### Exercise
Return each line of the listing that follows in which the string "price" can be found.
(Source data Opens)
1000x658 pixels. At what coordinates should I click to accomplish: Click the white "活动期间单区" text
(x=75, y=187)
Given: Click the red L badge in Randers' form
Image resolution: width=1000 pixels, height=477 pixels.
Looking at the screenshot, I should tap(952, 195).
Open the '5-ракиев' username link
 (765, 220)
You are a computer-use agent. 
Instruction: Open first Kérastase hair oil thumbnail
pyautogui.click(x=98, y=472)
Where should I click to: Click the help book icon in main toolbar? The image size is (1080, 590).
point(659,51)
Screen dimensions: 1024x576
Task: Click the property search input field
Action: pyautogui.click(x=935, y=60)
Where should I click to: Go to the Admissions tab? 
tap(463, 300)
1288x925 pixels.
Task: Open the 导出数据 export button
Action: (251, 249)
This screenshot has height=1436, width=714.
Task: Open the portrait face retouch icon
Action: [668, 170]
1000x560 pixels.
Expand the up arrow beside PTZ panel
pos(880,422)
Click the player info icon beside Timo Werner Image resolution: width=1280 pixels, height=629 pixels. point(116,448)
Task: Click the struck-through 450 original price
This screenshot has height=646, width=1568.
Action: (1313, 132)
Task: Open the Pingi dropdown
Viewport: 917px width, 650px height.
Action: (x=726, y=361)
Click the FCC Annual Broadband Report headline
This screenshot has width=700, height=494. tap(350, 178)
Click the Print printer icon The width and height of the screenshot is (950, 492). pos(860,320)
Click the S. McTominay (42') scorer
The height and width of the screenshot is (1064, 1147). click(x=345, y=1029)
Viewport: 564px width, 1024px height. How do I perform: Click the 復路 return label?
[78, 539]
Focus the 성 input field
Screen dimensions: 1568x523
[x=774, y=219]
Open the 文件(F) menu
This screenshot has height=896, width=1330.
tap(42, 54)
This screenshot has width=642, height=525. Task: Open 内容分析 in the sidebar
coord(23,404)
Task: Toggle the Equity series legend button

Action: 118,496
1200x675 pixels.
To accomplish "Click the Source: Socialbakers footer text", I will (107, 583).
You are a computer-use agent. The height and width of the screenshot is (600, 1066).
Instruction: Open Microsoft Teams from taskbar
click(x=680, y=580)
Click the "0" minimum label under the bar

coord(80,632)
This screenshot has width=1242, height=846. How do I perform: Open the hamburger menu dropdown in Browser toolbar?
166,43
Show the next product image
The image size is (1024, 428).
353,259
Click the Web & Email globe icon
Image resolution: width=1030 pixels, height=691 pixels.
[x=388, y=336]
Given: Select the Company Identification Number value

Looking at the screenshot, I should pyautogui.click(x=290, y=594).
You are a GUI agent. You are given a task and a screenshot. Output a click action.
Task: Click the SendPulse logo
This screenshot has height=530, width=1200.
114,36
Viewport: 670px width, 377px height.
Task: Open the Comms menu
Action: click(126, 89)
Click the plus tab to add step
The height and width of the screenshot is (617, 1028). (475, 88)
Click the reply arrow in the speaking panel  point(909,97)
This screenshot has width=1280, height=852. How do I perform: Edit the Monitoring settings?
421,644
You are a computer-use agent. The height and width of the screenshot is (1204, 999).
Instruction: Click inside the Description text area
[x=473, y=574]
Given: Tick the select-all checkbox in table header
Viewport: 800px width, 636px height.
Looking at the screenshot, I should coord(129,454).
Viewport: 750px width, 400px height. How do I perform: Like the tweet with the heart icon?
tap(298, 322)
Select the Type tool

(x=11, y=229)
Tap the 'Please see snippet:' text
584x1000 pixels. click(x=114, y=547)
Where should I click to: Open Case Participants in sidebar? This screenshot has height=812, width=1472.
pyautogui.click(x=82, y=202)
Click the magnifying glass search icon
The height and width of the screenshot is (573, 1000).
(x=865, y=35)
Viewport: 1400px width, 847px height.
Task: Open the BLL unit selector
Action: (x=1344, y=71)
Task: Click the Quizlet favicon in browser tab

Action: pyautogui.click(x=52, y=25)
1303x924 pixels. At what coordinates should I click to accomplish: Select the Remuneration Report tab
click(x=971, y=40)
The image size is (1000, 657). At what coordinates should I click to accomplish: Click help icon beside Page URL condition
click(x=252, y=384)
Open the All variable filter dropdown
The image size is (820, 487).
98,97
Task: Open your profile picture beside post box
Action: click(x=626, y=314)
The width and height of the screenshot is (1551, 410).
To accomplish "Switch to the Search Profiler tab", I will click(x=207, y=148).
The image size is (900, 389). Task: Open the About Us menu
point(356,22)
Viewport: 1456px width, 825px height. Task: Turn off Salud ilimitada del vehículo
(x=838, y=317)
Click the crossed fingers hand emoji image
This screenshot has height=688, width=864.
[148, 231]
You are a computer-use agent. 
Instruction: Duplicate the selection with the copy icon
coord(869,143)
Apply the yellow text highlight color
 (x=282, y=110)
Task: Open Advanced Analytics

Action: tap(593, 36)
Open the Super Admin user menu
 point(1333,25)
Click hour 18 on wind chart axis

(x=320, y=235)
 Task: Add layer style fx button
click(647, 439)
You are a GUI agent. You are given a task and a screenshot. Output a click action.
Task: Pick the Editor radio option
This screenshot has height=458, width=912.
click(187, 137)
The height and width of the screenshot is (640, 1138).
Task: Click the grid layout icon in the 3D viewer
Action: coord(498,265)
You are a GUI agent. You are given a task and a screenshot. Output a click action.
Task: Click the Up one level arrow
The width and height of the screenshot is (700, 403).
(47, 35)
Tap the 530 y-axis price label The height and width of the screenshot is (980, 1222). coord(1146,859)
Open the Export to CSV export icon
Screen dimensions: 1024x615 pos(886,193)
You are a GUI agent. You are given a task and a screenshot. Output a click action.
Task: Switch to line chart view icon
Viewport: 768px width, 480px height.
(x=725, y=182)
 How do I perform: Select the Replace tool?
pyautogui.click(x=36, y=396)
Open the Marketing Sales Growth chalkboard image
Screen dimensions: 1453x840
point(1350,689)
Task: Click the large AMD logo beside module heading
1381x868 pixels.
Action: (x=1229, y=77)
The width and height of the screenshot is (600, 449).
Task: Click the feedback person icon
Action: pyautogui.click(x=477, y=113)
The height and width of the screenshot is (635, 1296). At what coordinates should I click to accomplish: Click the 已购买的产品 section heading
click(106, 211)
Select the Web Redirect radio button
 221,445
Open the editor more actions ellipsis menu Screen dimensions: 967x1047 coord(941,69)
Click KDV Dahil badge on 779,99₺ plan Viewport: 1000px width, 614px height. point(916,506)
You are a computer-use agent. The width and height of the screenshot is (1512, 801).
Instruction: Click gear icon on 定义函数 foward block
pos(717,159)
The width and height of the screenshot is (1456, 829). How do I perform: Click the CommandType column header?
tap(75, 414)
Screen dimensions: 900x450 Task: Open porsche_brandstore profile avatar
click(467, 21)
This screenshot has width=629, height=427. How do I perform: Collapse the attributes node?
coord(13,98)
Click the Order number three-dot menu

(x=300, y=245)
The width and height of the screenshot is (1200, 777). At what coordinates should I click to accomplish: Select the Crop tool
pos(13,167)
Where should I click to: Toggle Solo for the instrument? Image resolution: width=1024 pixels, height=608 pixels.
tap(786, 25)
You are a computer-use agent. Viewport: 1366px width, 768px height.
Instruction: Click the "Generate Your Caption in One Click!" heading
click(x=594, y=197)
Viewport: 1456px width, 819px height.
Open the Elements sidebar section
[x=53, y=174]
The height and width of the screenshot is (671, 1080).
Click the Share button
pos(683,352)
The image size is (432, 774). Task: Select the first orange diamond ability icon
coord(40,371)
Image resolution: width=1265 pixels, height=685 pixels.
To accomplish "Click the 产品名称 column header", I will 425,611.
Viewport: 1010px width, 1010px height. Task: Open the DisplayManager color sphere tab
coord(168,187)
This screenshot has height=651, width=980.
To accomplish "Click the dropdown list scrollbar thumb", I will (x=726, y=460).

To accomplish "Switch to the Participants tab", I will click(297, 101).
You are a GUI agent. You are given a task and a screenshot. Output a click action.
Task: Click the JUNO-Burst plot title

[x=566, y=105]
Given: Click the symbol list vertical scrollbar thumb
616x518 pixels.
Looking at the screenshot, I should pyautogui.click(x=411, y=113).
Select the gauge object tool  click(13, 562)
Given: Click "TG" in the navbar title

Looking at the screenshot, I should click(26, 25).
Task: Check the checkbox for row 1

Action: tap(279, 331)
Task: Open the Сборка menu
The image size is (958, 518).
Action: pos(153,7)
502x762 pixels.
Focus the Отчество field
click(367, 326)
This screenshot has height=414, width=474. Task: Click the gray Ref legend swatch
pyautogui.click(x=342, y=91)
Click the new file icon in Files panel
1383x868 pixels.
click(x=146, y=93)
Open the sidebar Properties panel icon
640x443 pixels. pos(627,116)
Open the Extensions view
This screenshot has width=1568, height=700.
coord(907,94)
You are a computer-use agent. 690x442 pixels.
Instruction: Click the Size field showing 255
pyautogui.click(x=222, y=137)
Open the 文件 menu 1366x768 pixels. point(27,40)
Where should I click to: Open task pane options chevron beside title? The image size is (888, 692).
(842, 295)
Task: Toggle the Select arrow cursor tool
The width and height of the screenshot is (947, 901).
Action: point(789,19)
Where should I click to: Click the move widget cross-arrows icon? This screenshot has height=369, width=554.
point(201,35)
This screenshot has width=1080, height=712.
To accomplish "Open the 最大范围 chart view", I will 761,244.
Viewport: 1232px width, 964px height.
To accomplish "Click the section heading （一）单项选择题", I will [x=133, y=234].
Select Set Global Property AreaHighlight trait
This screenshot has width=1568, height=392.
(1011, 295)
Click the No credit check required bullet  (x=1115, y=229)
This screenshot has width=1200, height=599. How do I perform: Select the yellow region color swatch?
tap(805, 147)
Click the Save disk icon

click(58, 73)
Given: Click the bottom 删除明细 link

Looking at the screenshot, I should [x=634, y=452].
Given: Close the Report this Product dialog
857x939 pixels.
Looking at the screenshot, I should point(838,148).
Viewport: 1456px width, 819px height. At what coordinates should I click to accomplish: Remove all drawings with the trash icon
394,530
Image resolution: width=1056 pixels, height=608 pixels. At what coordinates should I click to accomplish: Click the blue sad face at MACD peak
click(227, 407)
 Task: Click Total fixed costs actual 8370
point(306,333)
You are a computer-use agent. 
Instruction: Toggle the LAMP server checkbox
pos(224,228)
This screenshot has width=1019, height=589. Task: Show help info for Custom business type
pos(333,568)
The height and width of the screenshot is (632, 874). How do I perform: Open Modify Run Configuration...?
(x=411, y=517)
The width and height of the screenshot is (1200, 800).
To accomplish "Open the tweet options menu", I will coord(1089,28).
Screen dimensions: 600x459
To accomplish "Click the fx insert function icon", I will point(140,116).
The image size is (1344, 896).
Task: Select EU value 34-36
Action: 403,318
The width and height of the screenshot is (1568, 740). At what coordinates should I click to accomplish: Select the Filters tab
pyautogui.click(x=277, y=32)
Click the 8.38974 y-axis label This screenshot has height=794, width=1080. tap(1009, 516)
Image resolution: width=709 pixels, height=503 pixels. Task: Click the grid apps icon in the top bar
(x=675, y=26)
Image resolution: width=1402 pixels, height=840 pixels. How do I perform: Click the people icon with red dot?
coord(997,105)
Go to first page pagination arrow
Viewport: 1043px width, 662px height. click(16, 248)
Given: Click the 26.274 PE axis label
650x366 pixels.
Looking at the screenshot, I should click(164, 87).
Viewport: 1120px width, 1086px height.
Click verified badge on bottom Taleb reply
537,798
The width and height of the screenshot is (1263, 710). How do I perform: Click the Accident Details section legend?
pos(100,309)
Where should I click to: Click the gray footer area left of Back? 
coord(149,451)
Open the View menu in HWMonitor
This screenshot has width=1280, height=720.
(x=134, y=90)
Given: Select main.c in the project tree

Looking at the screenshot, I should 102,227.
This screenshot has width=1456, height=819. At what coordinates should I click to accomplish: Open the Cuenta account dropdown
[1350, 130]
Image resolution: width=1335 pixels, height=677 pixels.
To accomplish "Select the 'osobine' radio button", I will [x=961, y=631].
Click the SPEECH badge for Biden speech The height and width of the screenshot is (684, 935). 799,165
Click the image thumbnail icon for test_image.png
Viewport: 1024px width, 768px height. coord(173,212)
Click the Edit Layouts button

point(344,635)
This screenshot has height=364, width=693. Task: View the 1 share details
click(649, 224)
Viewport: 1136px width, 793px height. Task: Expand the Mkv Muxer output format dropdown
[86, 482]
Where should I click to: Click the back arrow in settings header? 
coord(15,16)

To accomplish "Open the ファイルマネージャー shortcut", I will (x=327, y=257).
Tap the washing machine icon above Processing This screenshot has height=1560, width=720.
(Source data Closes)
### Completed exercise
Task: Click the struck-through 450 original price
Tap the 530 y-axis price label The height and width of the screenshot is (980, 1222). coord(1146,859)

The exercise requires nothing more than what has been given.